La Passe imaginaire à la Comédie St Michel
“La Passe imaginaire”, tel est le titre de l’ouvrage rassemblant les écrits de Grisélidis Réal, compilation d’une correspondance – des lettres très intimes – que cette femme écrivaine, peintre et prostituée suisse a entretenue de 1980 à 1991 avec l’écrivain, journaliste et animateur radio français, Jean-Luc Hennig.
Etcha Dvornik, comédienne danseuse et chorégraphe, a mis en scène ce texte et l’interprète de façon magistrale dans le minuscule théâtre du Boulevard St Michel.
Un spectacle très visuel qui est avant tout une danse, coupée, morcelée, hachée, macabre?
L’actrice est sans cesse en mouvement dans la lenteur et la langueur, en une chorégraphie précise, délicate et maîtrisée. Ses mouvements dégagent une sensualité qui vire au morbide.
Ils deviennent désordonnés, frénétiques, traduisant la folie vers laquelle avance cette femme. Des regards hallucinés, des cris, l’entrée dans la folie, puis des moments de douceur, de tendresse.
Etcha incarne avec justesse et puissance ce beau texte, lyrique et cru à la fois, qui porte un autre regard sur les femmes et le travail du sexe.
On est intrigué, gêné, dérangé, ému profondément face à la danseuse comédienne chorégraphe qui s’expose à nous sans fards, avec pudeur et poésie cependant.
Une belle performance audacieuse sur un thème puissant et éternel, difficile à aborder, celui de la prostitution, de la misère sexuelle masculine et au-delà, de l’amour, de la passion, du corps.
Etcha, P. irrespectueuse, nous entraîne dans son monde avec sa voix, parfois juste murmure, souffle, à d’autres moments, hurlements déchirants, rires démoniaques qui n’en finissent pas. Elle nous enveloppe de son corps meurtri qui ondule sensuellement, liane, serpent, de ce corps vendu pour des corps à corps incessants avec des hommes.

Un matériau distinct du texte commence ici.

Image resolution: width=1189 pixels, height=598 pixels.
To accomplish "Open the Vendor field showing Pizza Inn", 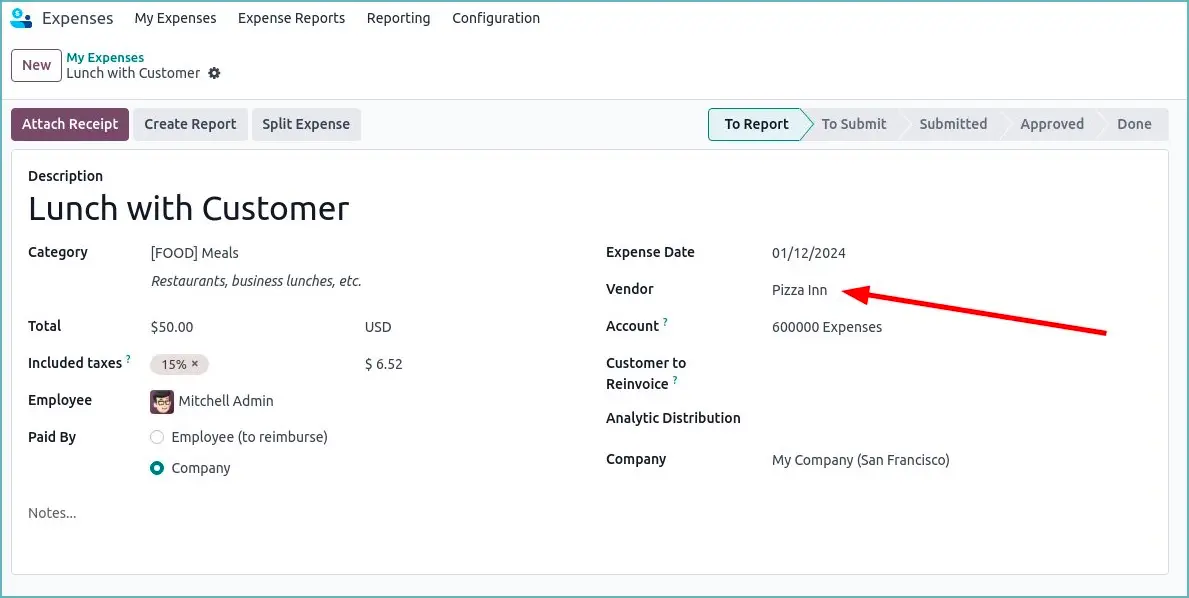I will click(x=799, y=290).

Elle danse, elle danse, elle rit, elle rit … “Le bonheur de la désespérance” ?
A propos du film Satyricon, un critique a écrit : “Terrible et sublime à la fois, Fellini transcende la laideur en beauté”. Etcha et Grisélidis s’inscrivent dans la même démarche.
“La Passe imaginaire” de Grisélidis Réal, mise en scène et jouée par Etcha Dvornik.
Comédie St Michel, 95, brd St Michel, tous les jeudis à 21h30, jusqu’au 2 janvier 2020.